ABD-Rusya ilişkilerinin hızla bozulduğu, hatta iki ülke arasında geçmişte varılan ve bugüne kadar uzatılabilen nükleer silahların azaltılmasını ve kontrolünü sağlayan Anlaşmaların bile tehlikeye girdiği bir dönemde meydana gelen Pekin-Moskova yaklaşmasının Vaşington’u ciddi bir şekilde endişelendirdiğine hiç şüphe bulunmamaktadır.

Rusya ve Çin’in (tekrar) bir yakınlaşma (ve hatta bir ittifak) içine girmesinin ABD’nin Güney Amerika, Orta Doğu, Asya ve Afrika’da uygulamaya çalıştığı politikaları tehlikeye düşürebileceğinin Vaşington tarafından görülmemesi imkansızdır. Rusya ve Çin’in ABD’nin Filistin Çözüm Planını açıklamak için bu ay içinde Bahreyn’de düzenlemeyi planladığı uluslararası Konferansa katılmama kararı aldıkları, Venezuela üzerindeki ABD baskısının sonuç vermemesi için birlikte hareket ettikleri basında yer alan haberler içindedir.

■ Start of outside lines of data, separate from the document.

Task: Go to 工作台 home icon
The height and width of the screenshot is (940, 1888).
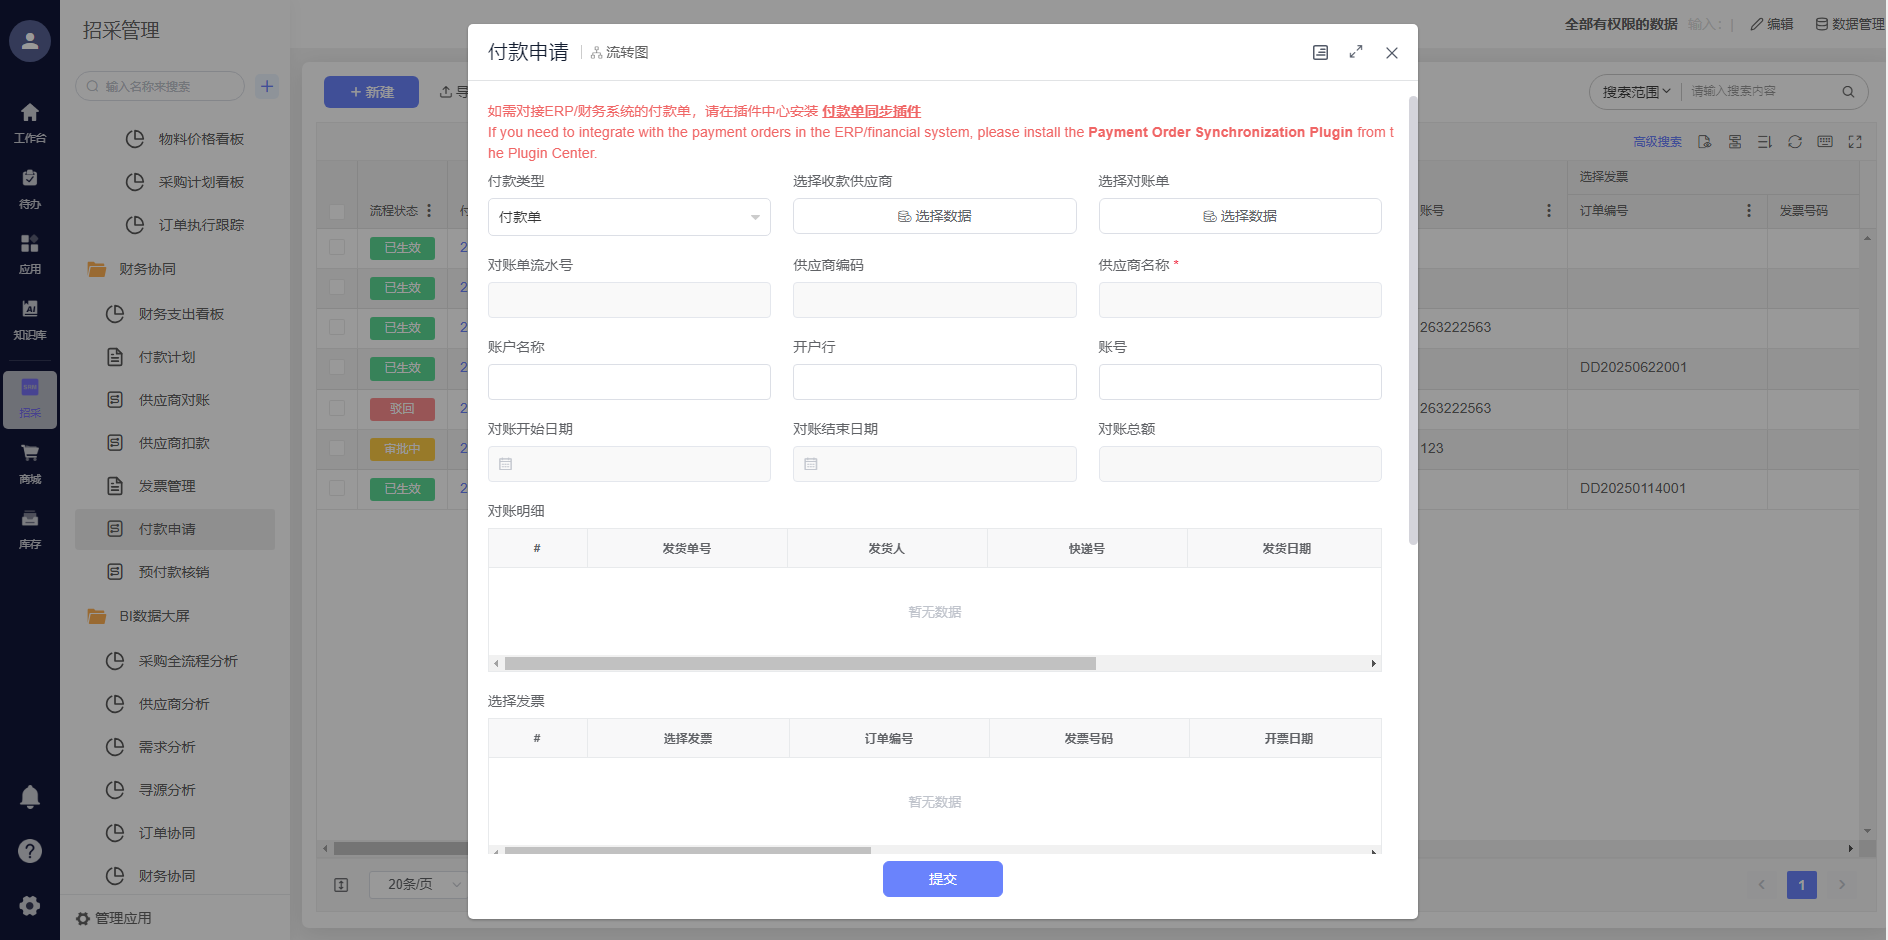Action: tap(30, 121)
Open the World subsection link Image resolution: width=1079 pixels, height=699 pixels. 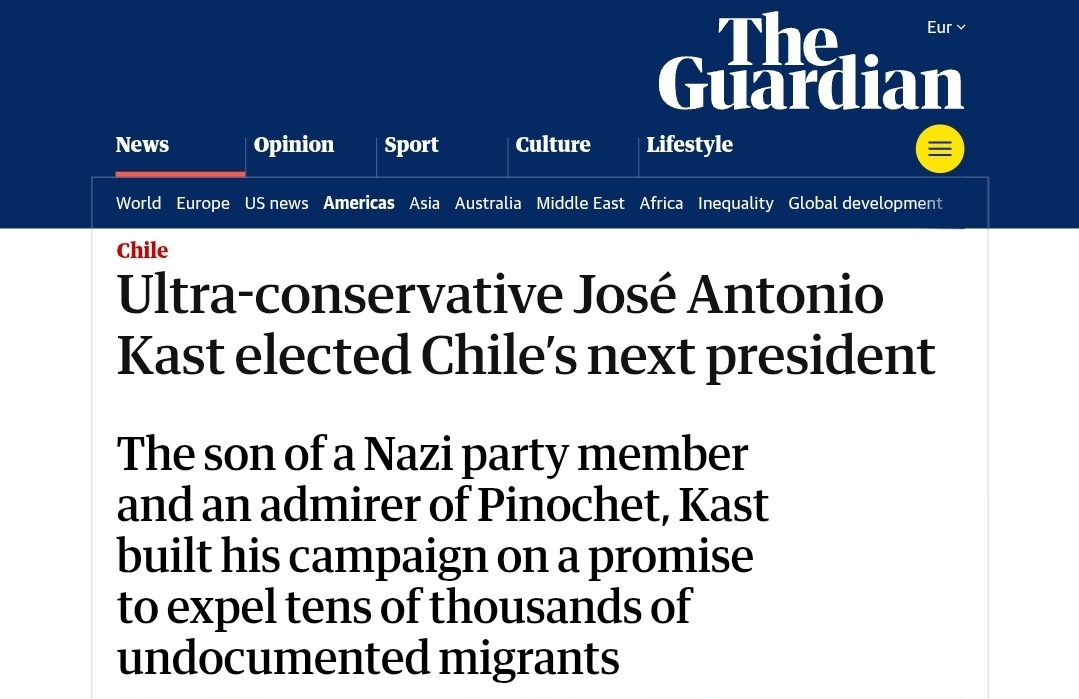point(138,203)
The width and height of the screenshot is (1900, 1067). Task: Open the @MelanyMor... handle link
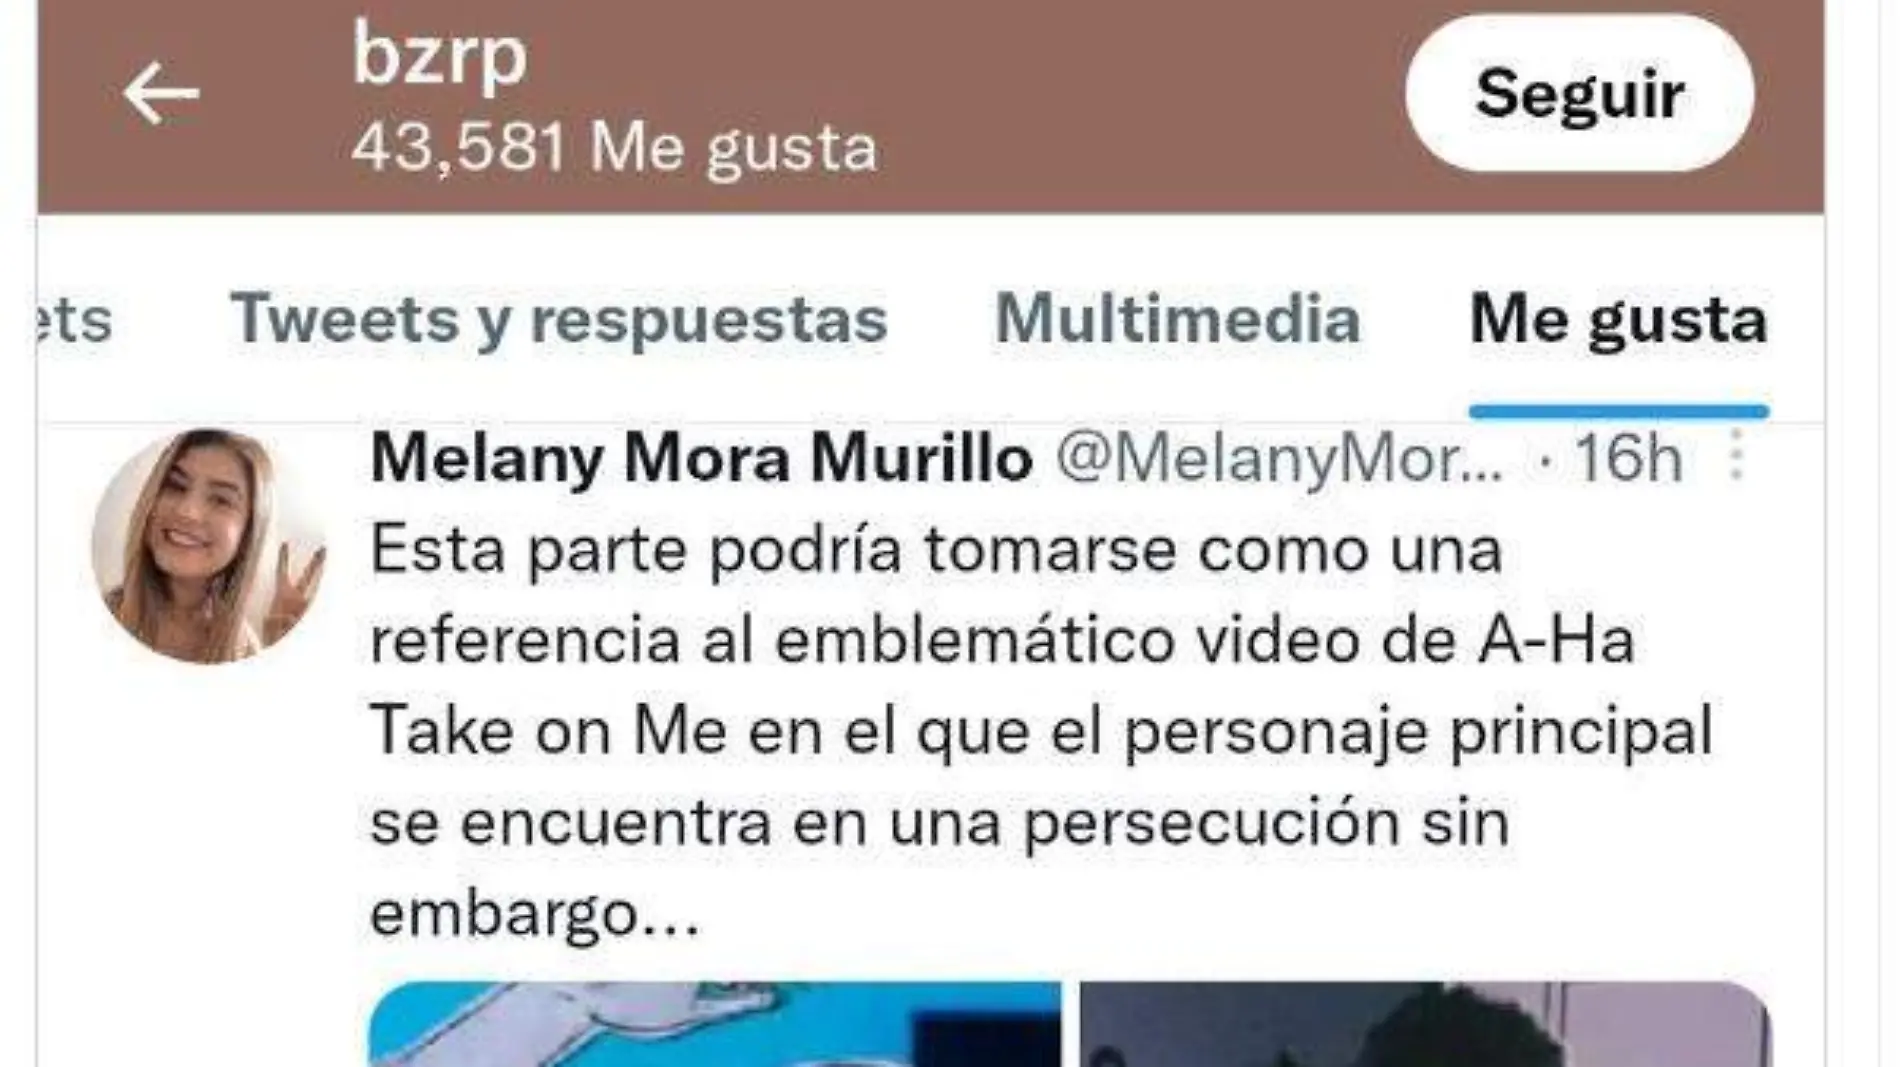[1280, 459]
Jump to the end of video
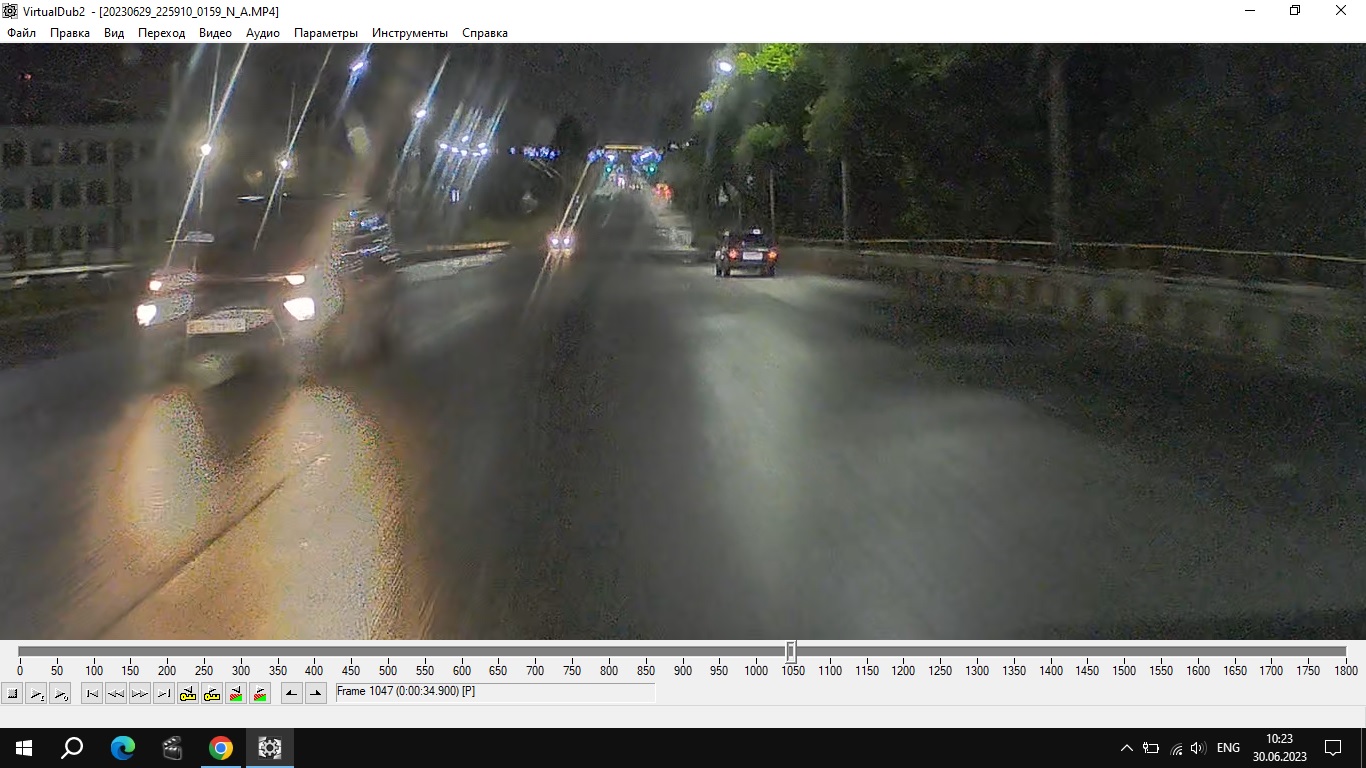1366x768 pixels. click(x=164, y=693)

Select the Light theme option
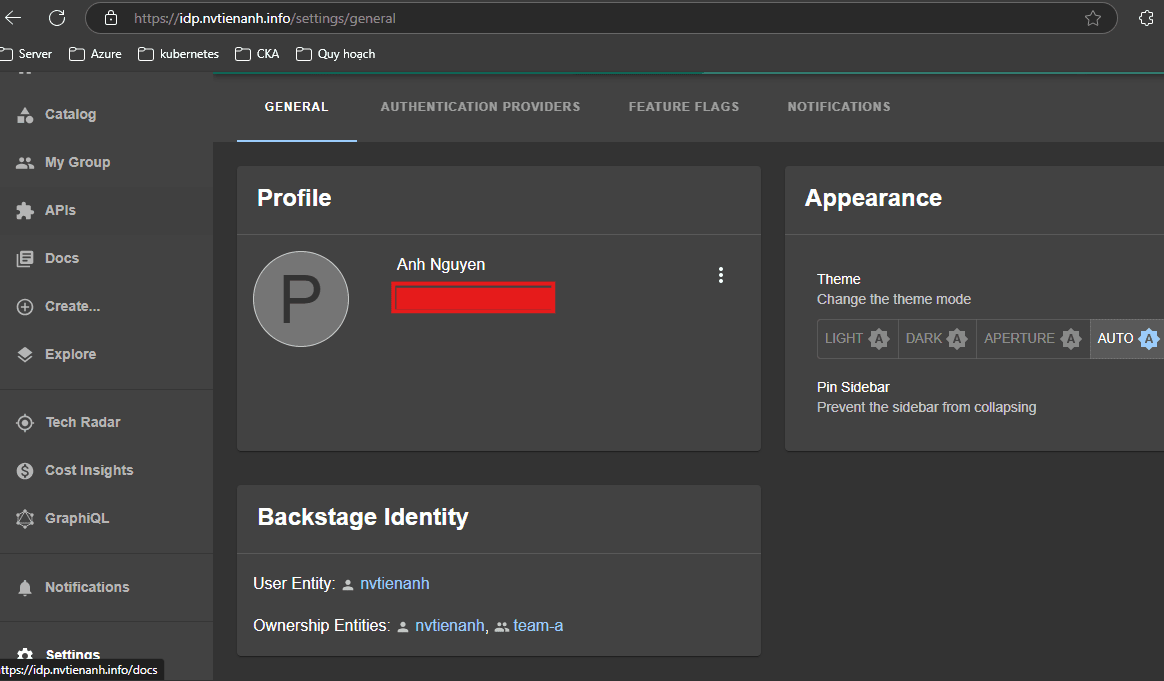[x=857, y=339]
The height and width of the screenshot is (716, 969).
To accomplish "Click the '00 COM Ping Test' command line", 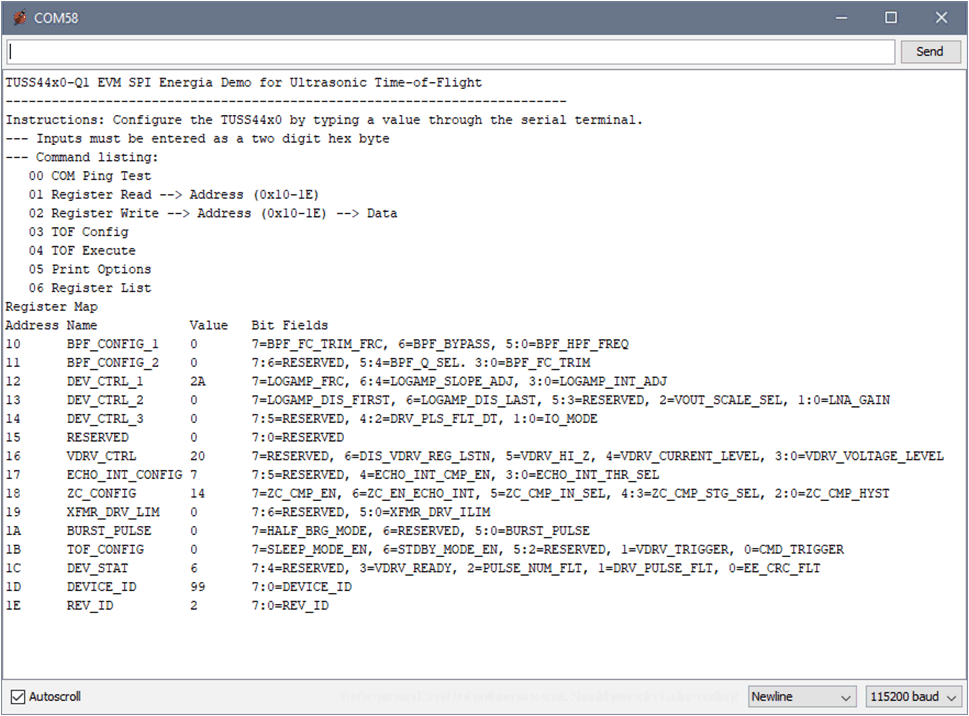I will pos(90,176).
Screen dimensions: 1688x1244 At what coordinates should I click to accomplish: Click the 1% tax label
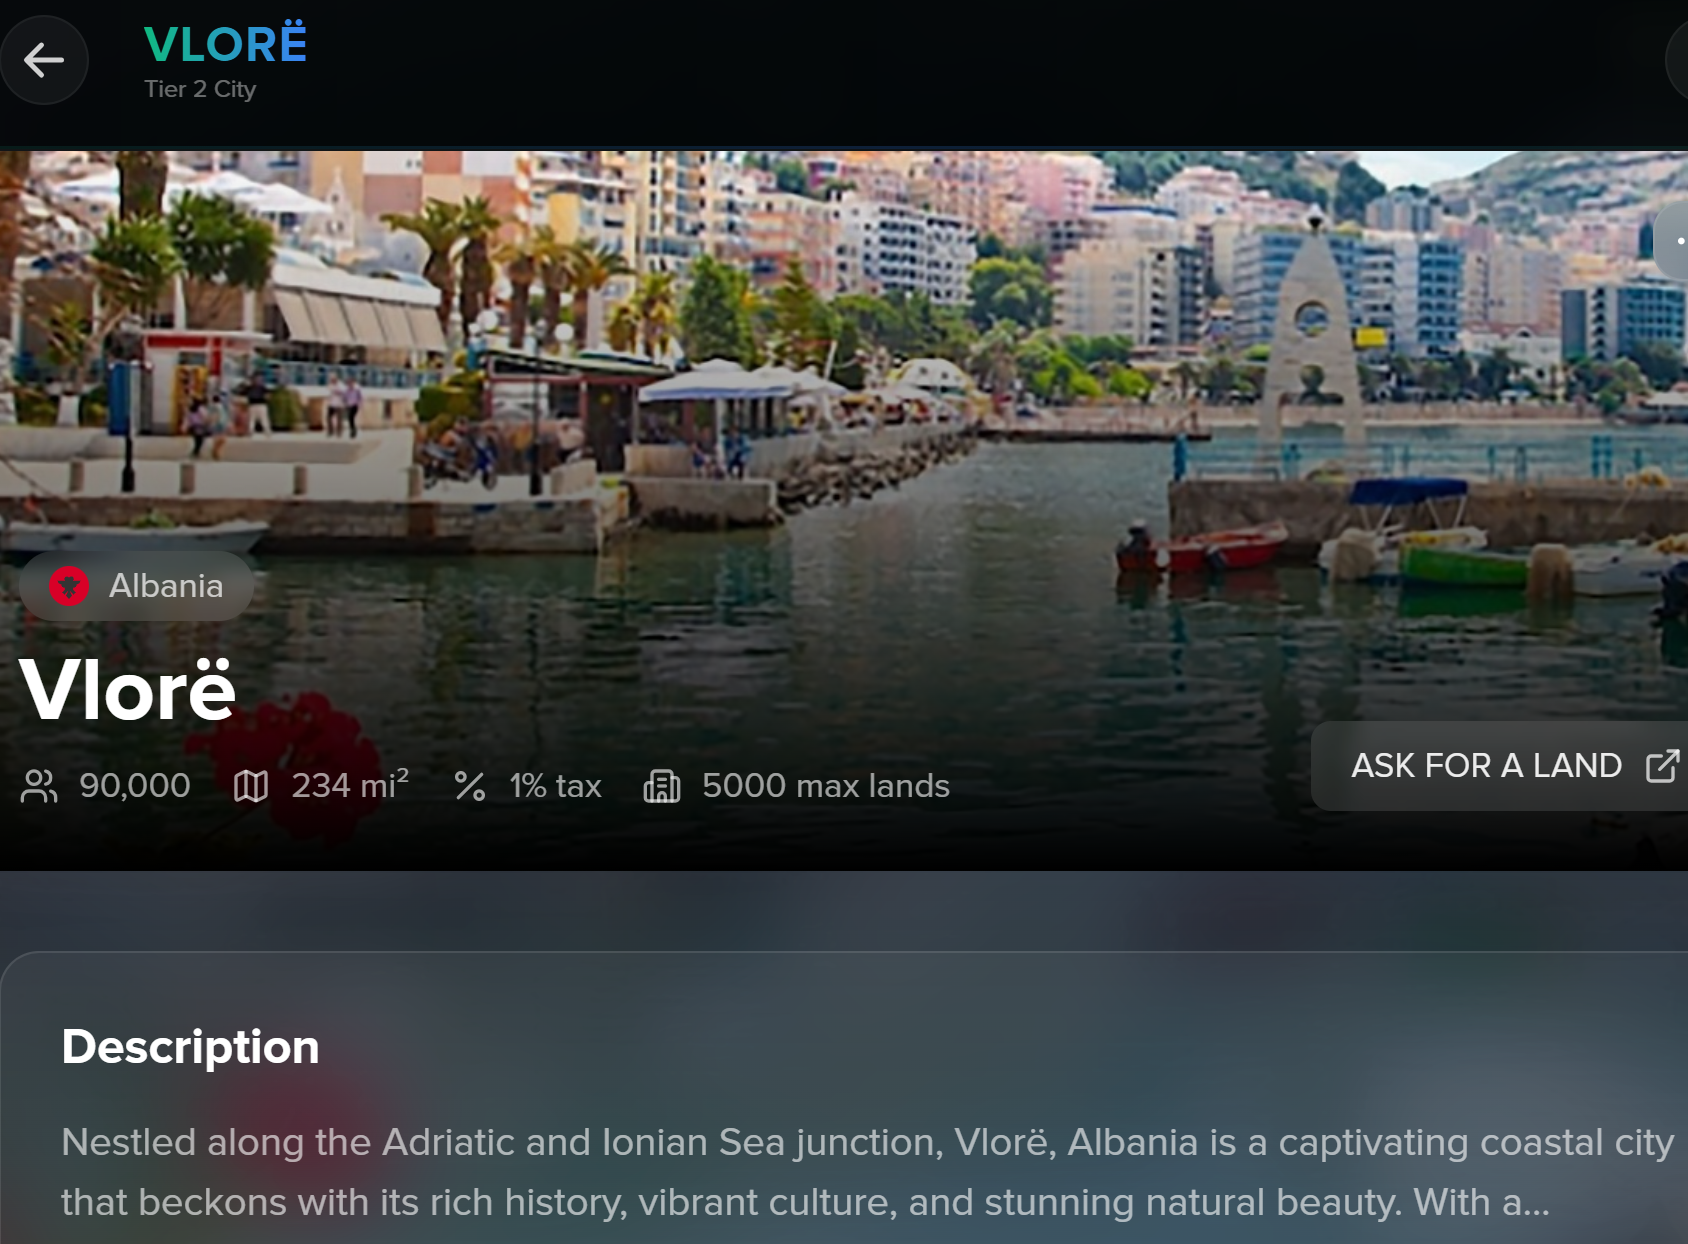click(x=555, y=786)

Vaşington’un uluslararası ilişkilerde ve Dünya ekonomisindeki hakim durumuna karşı Çin, Rusya ve hatta AB’in ortaya çıkarttığı “meydan okumanın” çok daha belirgin bir hale geldiği, uluslararası sistemin “çok merkezli” hale dönüştüğü bir dönemde Başkan Trump ile Temsilciler Meclisi’ni elinde tutan Demokrat Parti arasındaki ilişkiler de her gün biraz daha bozulmaktadır.

Temsilciler Meclisi Başkanı Nancy Pelosi’nin Trump için sarf ettiği belirtilen “görevden alındığını değil, hapse atıldığını görmek istiyorum” sözleri ABD siyasi tarihinde bir ilktir. Trump’ın Pelosi için ifade ettiği “iğrenç, korkunç ve kindar” nitelendirmesi ise ABD protokolünde 1. ve 3. sırada yer alan iki şahsiyet arasındaki ilişkilerin ne seviyeye geldiğini göstermektedir.